EXERCISE BRIEF: Copy the artichoke passage word for word, from "Throughout North Africa, the" down to "and other sauces.".

READING TEXT:
::::::::::
Another way to use artichokes is to completely break off all of the leaves, leaving the bare heart. The leaves are steamed to soften the fleshy base part of each leaf to be used as the basis for any number of side dishes or appetizing dips, or the fleshy part is left attached to the heart, while the upper parts of the leaves are discarded. The remaining concave-shaped heart is often filled with meat, then fried or baked in a savory sauce. Frozen artichoke hearts are a time-saving substitute, though the consistency and stronger flavor of fresh hearts when available is preferred.
Throughout North Africa, the Middle East, Turkey, and Armenia, a favorite filling for stuffed artichoke hearts includes ground lamb. Spices reflect the local cuisine of each country. In Lebanon, for example, the typical filling would include lamb, onion, tomato, pinenuts, raisins, parsley, dill, mint, black pepper, and allspice. A popular Turkish vegetarian variety uses only onion, carrot, green peas, and salt. Artichokes are often prepared with white sauces and other sauces.
::::::::::
DATASET CONTENT:
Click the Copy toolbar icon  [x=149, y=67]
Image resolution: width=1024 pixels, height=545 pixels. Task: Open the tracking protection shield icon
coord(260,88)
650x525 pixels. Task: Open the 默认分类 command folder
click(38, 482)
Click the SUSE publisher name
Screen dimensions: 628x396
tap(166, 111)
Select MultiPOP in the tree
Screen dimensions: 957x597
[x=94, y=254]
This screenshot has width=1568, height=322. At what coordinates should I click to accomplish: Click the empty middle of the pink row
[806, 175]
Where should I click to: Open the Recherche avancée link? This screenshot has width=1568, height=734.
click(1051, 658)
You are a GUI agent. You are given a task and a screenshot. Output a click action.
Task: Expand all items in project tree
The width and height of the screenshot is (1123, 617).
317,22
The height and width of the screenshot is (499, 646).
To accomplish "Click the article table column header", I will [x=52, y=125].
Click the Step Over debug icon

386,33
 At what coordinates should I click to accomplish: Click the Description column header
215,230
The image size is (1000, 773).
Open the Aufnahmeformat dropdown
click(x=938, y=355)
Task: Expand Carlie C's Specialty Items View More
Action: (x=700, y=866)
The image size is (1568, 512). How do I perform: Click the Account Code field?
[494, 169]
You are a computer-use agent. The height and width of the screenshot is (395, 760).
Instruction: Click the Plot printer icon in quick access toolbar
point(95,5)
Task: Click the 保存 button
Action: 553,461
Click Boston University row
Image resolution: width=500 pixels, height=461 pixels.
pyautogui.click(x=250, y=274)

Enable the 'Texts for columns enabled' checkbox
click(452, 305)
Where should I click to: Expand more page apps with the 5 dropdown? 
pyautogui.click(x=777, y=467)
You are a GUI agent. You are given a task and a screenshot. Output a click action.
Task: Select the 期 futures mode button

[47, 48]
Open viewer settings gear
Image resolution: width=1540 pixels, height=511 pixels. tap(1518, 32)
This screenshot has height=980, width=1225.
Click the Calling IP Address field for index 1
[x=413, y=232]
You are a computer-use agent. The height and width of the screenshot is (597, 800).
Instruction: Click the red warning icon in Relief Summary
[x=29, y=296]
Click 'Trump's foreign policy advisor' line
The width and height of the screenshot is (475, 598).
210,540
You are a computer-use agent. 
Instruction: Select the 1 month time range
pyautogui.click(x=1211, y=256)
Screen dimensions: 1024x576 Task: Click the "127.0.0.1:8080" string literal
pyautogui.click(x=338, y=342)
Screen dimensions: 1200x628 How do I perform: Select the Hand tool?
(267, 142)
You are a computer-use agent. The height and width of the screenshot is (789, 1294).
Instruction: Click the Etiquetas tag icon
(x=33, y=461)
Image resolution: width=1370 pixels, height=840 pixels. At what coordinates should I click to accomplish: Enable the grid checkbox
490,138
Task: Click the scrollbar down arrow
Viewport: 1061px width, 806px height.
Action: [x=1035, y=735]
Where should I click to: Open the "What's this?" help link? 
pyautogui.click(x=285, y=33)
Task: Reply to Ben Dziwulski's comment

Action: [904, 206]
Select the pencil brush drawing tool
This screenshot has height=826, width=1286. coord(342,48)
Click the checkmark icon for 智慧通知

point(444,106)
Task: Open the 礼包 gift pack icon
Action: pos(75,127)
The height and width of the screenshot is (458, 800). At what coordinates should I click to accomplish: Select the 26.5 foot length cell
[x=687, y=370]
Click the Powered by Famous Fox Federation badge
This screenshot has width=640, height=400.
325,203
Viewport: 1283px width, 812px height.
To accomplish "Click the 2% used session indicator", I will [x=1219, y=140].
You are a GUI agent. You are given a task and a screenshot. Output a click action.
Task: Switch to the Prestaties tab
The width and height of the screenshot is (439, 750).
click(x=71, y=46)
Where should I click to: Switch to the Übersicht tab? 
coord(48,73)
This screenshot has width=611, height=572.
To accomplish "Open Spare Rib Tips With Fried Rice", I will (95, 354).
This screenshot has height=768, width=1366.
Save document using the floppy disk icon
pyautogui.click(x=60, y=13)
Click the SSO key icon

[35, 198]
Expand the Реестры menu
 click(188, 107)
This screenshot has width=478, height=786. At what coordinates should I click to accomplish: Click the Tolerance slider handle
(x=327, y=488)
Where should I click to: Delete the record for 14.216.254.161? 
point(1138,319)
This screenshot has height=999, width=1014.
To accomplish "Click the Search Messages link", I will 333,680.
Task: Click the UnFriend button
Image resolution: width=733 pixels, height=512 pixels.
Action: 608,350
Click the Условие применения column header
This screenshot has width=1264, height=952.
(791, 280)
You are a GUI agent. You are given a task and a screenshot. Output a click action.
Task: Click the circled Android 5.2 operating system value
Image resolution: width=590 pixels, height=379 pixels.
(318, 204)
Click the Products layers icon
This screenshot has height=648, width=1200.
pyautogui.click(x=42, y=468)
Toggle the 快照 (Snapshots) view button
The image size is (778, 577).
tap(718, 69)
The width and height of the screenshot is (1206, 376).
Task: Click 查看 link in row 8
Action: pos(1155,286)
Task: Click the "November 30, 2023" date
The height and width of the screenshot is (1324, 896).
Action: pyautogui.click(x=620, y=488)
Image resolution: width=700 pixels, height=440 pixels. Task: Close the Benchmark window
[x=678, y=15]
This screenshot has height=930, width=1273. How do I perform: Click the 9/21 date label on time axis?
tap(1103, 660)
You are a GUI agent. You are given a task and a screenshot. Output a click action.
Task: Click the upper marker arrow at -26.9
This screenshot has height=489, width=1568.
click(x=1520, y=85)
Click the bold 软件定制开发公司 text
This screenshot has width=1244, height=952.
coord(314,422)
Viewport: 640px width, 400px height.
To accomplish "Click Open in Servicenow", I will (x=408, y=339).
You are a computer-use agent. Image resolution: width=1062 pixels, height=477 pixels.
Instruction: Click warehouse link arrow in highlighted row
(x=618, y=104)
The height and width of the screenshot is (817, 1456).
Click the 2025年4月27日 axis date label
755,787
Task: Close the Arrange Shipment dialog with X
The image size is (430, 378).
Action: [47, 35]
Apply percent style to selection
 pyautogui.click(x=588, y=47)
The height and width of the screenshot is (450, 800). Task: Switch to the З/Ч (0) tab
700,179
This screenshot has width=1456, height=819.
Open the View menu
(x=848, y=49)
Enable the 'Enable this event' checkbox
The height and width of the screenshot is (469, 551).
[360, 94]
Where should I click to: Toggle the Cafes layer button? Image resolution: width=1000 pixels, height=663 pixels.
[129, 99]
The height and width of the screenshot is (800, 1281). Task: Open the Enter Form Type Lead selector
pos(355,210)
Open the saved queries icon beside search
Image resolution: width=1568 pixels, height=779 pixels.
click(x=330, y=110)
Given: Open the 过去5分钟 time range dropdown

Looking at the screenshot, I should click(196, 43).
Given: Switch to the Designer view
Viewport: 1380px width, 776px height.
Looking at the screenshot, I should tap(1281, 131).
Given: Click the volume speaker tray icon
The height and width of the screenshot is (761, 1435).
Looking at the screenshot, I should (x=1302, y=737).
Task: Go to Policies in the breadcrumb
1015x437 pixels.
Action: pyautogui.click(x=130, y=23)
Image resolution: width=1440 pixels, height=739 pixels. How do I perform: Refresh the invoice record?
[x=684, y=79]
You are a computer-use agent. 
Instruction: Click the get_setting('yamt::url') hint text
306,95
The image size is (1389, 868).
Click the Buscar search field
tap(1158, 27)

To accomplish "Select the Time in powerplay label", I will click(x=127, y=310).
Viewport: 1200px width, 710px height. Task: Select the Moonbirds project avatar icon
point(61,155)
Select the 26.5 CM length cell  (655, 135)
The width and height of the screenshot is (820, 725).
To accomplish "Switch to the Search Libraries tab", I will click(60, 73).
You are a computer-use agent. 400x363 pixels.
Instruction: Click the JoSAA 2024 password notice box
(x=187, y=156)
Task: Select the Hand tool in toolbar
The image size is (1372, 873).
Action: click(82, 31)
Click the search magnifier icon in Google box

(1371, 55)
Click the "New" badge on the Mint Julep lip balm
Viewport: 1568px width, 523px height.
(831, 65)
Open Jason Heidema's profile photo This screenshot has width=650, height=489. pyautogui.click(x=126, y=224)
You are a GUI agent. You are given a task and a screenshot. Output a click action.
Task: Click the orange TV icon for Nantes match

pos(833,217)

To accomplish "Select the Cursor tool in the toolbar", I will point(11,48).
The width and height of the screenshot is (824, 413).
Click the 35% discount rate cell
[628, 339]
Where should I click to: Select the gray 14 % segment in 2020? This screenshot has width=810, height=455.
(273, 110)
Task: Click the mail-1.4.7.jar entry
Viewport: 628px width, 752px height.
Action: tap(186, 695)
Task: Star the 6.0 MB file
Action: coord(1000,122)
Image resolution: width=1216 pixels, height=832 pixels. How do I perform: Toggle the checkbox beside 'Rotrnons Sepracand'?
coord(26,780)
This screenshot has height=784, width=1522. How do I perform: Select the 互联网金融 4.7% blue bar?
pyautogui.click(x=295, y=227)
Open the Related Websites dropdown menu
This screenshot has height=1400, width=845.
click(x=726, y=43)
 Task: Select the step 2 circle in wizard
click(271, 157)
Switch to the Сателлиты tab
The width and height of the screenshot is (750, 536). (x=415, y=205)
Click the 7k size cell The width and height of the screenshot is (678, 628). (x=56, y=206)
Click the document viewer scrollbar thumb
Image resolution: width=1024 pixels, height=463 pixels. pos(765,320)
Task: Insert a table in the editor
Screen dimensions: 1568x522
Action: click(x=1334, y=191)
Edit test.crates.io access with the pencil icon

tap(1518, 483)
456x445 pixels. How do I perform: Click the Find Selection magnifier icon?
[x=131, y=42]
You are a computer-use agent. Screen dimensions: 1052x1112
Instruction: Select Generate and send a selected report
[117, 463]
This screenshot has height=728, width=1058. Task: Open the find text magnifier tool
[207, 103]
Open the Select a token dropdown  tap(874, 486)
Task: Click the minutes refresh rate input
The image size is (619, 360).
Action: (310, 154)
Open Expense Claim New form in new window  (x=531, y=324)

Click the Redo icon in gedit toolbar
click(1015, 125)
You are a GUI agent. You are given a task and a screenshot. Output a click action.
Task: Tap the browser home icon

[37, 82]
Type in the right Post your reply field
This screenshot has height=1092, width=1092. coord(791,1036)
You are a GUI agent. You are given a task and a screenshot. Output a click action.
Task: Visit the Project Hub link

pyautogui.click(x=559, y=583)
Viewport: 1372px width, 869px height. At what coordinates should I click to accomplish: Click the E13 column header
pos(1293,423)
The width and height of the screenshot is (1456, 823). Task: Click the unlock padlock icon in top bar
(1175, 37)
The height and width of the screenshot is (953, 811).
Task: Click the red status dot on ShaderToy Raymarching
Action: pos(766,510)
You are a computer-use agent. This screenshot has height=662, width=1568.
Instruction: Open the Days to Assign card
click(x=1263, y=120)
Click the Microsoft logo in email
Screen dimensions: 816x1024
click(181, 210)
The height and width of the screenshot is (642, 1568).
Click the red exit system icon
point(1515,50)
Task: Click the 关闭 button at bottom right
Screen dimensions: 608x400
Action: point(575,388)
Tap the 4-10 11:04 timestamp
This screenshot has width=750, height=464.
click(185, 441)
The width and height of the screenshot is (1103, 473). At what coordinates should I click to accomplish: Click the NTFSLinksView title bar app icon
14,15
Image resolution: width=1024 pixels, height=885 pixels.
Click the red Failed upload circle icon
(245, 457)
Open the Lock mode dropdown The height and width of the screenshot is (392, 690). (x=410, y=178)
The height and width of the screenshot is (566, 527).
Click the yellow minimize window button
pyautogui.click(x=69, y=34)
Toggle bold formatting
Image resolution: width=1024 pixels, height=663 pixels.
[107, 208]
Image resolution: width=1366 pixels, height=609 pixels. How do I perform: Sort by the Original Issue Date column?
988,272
::::::::::
OUTPUT OF THE EXERCISE:
Throughout North Africa, the Middle East, Turkey, and Armenia, a favorite filling for stuffed artichoke hearts includes ground lamb. Spices reflect the local cuisine of each country. In Lebanon, for example, the typical filling would include lamb, onion, tomato, pinenuts, raisins, parsley, dill, mint, black pepper, and allspice. A popular Turkish vegetarian variety uses only onion, carrot, green peas, and salt. Artichokes are often prepared with white sauces and other sauces.